Kentucky Center for the Arts v. Handley, 89-CA-001001-MR

Decision Date08 November 1991
Docket NumberNo. 89-CA-001001-MR,89-CA-001001-MR
PartiesKENTUCKY CENTER FOR THE ARTS, Appellant, v. Mary Marie HANDLEY and Louisville and Jefferson County Human Relations Commission, Appellees.
CourtKentucky Court of Appeals

Jon L. Fleischaker, Mary Ann B. Main, Stephen R. Price, Louisville, for appellant.

Kevin R. Winstead, Louisville, for appellee Louisville and Jefferson County Human Relations Com'n.

Mary Marie Handley, pro se.

Before LESTER, C.J., and EMBERTON and MILLER, JJ.

EMBERTON, Judge:

Kentucky Center for the Arts appeals from a judgment of the Jefferson Circuit Court which affirmed the Louisville and Jefferson County Human Relations Commission holding that the Center had discriminated against Mary Marie Handley based on her race and sex. The narrow question before this court is whether the employer met its burden of proof in showing that legitimate, nondiscriminatory reasons existed for not promoting the appellee.

Ms. Handley, a black female, was first employed by the Center in 1983 as a ticket agent. In February, 1985, one of the two assistant ticket sales managers took maternity leave and Ms. Handley was chosen by the ticket manager, Linda Stilmack, to fill the position on an interim basis. Ms. Handley held the post until May, 1985, when for economic reasons, it was terminated and she was returned to her position as a ticket agent. After Ms. Stilmack's assistant elected not to return after maternity leave, the position was posted as available, and Ms. Handley became one of seven applicants for the opening. In August, 1985, Stilmack selected Mark Craven, a white male, to fill the vacancy. In September, 1985, Ms. Handley filed a discrimination complaint with the Commission.

In October, 1985, Mr. Craven left employment with the Center and Ms. Stilmack again posted the position; Ms. Handley once again applied. After interviewing five applicants, Kent Metcalf, a white male ticket agent who had been initially hired at the Center approximately one year after Ms. Handley, was selected to fill the position. In January, 1986, Ms. Handley amended her complaint with the Commission, alleging that the Center's failure the second time to grant the position to her was in retaliation for filing the initial complaint.

A three-member panel of the Commission held hearings in February, 1988, in which Ms. Handley and Ms. Stilmack testified. In July, 1988, the Commission determined that Ms. Handley had been the victim of discrimination and awarded her backpay and $1,500 for embarrassment and humiliation. This decision was affirmed by both the full Commission and the Jefferson Circuit Court. The Center appeals.
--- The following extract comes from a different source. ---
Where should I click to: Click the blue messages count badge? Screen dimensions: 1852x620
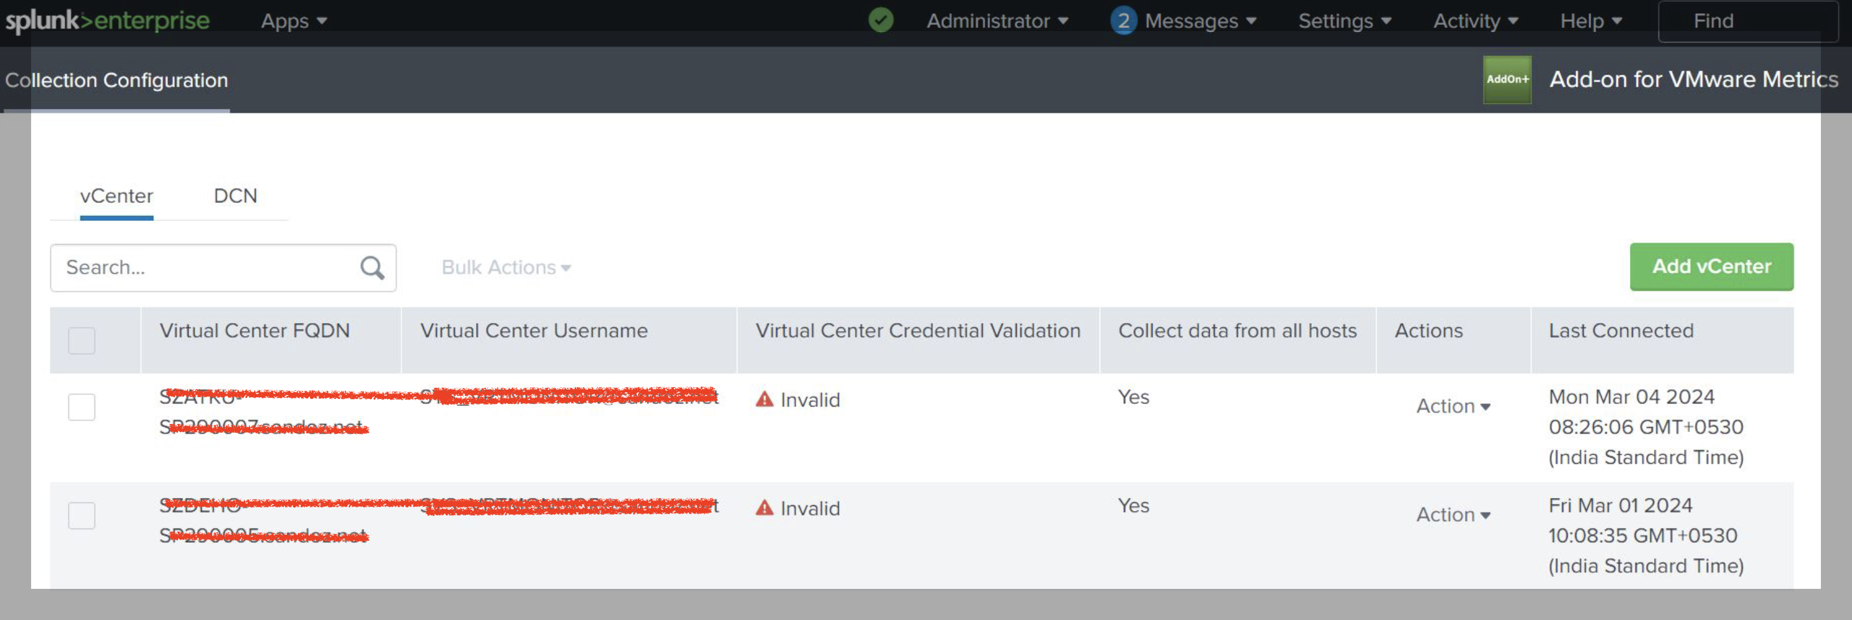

Louisville Ordinance No. 116, Series 1968, as amended by Ordinance No. 139, Series 1975, prohibits employers from discriminating against employees and from depriving them of "employment opportunities" on grounds of race or sex. The ordinance is substantially the same as KRS 344.040 and Title VII of the Civil Rights Act of 1964, 42 U.S.C. Sec. 2000e et seq. Because of the similarity, we are guided by federal case law in the course of our review. White v. Rainbo Baking Company, Ky.App., 765 S.W.2d 26 (1988).

An employment discrimination action unfolds in three stages. First, the plaintiff must make a prima facie case of discrimination by offering proof that, 1) she is a member of a protected class, 2) she is qualified for and applied for an available position, 3) she did not receive the job, and 4) the position remained open and the employer sought other applicants. 1 McDonnell-Douglas Corporation v. Green, 411 U.S. 792, 93 S.Ct. 1817, 36 L.Ed.2d 668 (1973). Second, the employer must then articulate a "legitimate nondiscriminatory" reason for its action. Texas Dept. of Community Affairs v. Burdine, 450 U.S. 248, 101 S.Ct. 1089, 67 L.Ed.2d 207 (1981). Third, once such a reason is given, it is incumbent on the employee to demonstrate that the stated reason is merely a pretext to cover the actual discrimination. Id. at 256, 101 S.Ct. at 1095.

The Center incorrectly contends that Ms. Handley failed to make her prima facie case in that she did not prove she was "as qualified" as the two white males who were given the position. After a review of the record, we find that Ms. Handley proved, by a preponderance of the evidence, that she was objectively qualified for the position. At this preliminary stage of the McDonnell-Douglas scheme of proof, it was not her burden to persuade the Commission that she was as qualified as the applicant who filled the position. 2 Patterson v. McLean Credit Union, 491 U.S. 164, 109 S.Ct. 2363, 105 L.Ed.2d 132 (1989). Nor was it her burden, at this stage, to refute the Center's claim that she did not meet the subjective criteria for the job position.

[O]bjective job qualifications are best treated at step one and subjective criteria ... are best treated at the later stages of the process. To do otherwise would in many instances collapse the three step analysis into a single initial step at which all issues would be resolved. This would defeat the purpose underlying the McDonnell-Douglas process.

Lynn v. Regents of the University of California, 656 F.2d 1337 (1981), U.S. cert. denied, 459 U.S. 823, 103 S.Ct. 53, 74 L.Ed.2d 59 (1982). After a review of the record, it is clear that Ms. Handley established a prima facie case of discrimination. She has a Bachelor of Science Degree in theatrical arts, and she worked at the Center in ticket sales and as a temporary assistant manager. Significantly, Ms. Stilmack admitted that Ms. Handley was qualified for the position.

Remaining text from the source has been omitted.